*What needs to be done*
Which lines in the material below contain the string "Select"? Show each of those lines in full.

*Input records*

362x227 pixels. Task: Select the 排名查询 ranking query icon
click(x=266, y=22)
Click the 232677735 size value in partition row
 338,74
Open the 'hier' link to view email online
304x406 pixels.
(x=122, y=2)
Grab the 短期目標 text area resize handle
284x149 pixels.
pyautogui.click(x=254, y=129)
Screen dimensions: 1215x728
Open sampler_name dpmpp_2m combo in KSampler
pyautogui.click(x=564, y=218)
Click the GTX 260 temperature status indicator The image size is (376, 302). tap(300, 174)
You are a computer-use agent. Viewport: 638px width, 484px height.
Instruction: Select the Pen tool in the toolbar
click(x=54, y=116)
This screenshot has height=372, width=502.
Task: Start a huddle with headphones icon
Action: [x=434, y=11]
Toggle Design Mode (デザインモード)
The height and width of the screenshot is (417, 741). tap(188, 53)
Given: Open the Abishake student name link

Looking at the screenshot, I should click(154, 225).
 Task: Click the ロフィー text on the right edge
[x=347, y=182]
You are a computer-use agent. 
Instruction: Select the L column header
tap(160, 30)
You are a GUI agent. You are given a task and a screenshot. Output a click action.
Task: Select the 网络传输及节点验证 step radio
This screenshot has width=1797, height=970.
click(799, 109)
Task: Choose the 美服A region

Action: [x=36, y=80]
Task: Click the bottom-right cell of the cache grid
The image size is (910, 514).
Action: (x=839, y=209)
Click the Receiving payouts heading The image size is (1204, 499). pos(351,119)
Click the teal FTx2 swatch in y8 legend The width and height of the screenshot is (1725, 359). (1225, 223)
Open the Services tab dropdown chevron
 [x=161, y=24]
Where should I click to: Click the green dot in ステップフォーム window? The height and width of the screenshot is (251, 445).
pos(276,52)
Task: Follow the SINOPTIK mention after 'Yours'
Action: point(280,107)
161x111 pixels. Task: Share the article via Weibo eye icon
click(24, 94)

*Answer*
362x227 pixels. Task: Select the 排名查询 ranking query icon
Instruction: Select the Pen tool in the toolbar
Instruction: Select the L column header
Task: Select the 网络传输及节点验证 step radio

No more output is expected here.